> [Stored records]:
--- START ---

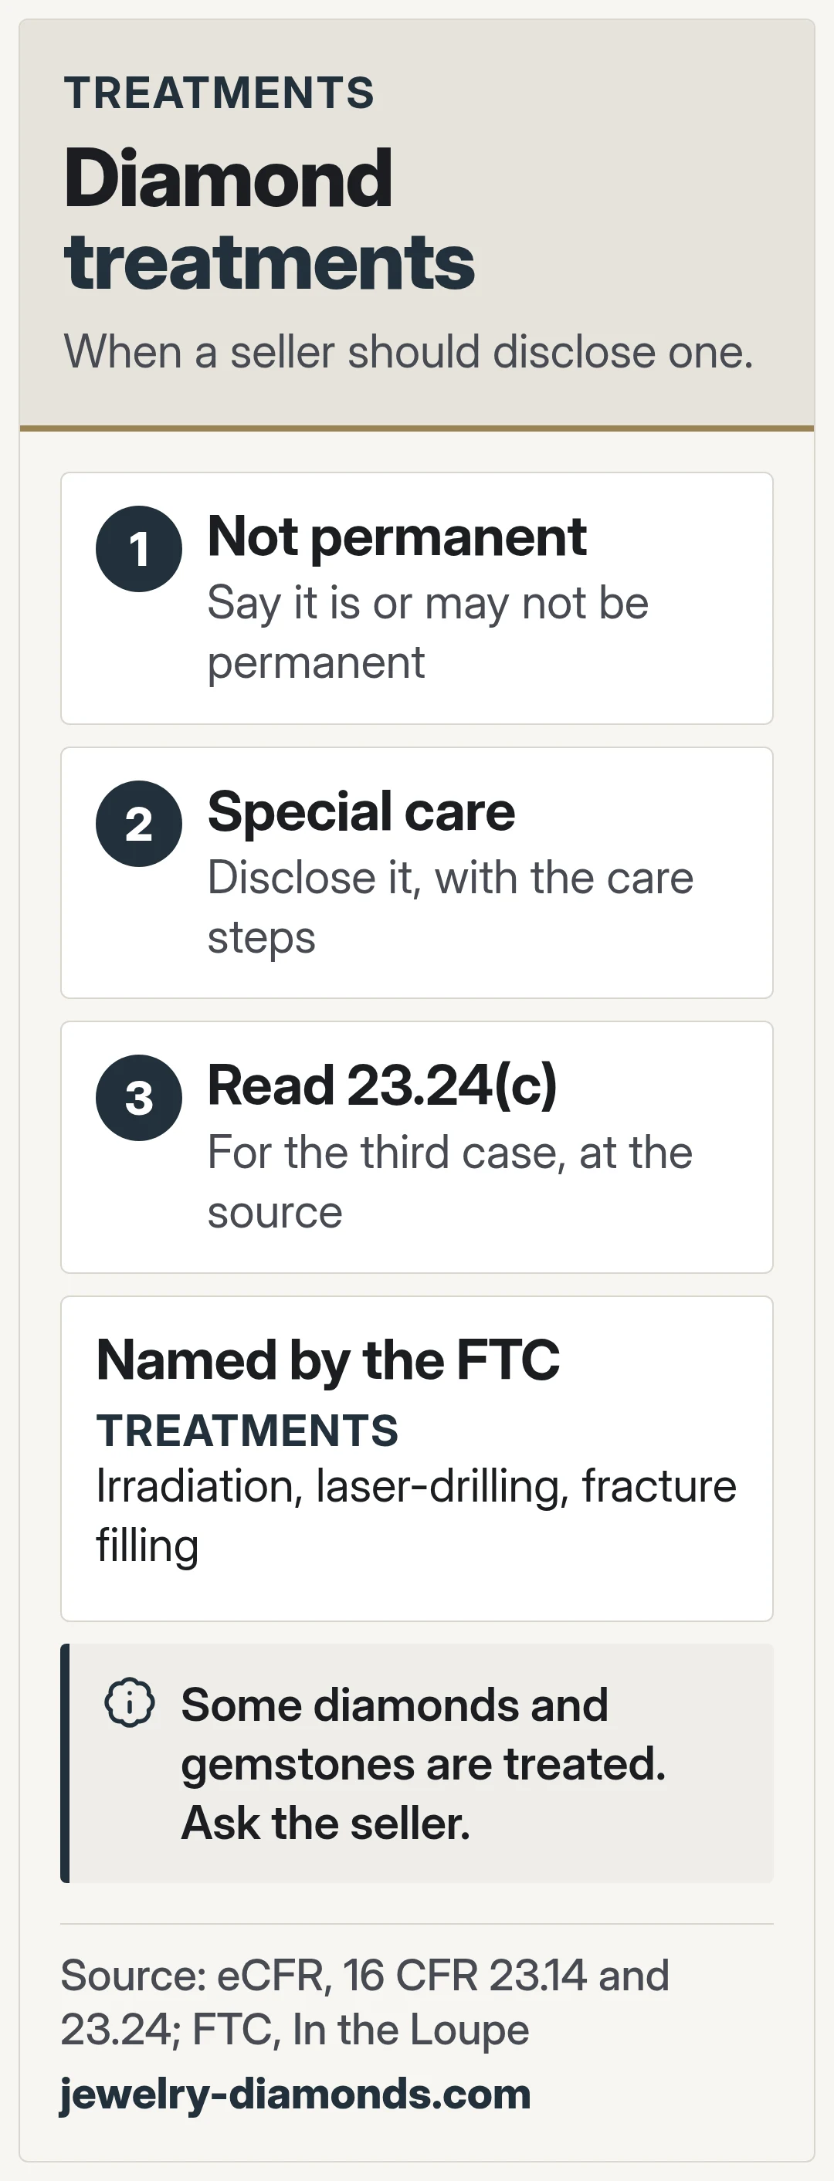Click 'Irradiation, laser-drilling, fracture filling' text
This screenshot has height=2181, width=834.
[417, 1515]
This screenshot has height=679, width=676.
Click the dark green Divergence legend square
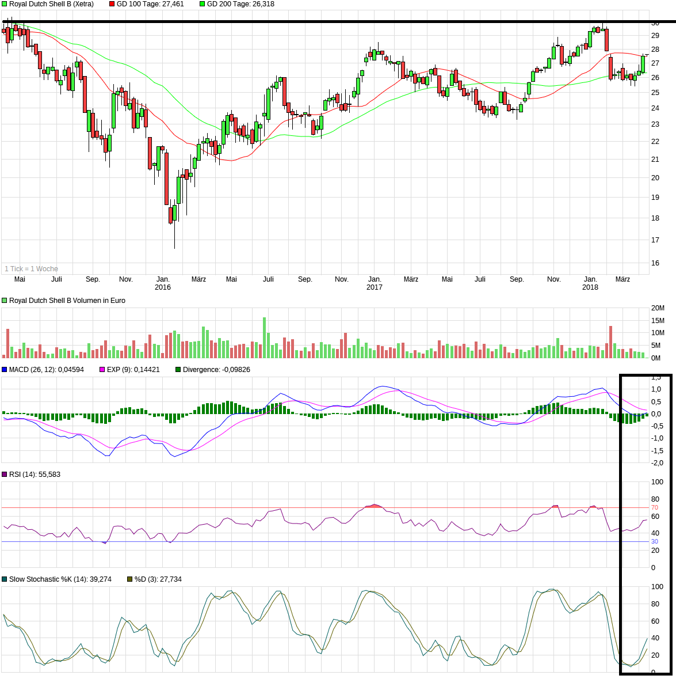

--- END ---

> [TASK ITEM]: Only the lines from the one that holds "This screenshot has height=679, width=676." through the end of the records above should be printed again, exactly as they are. Leave out the pictures.

> [RESULT FOR THIS EXERCISE]:
This screenshot has height=679, width=676.
Click the dark green Divergence legend square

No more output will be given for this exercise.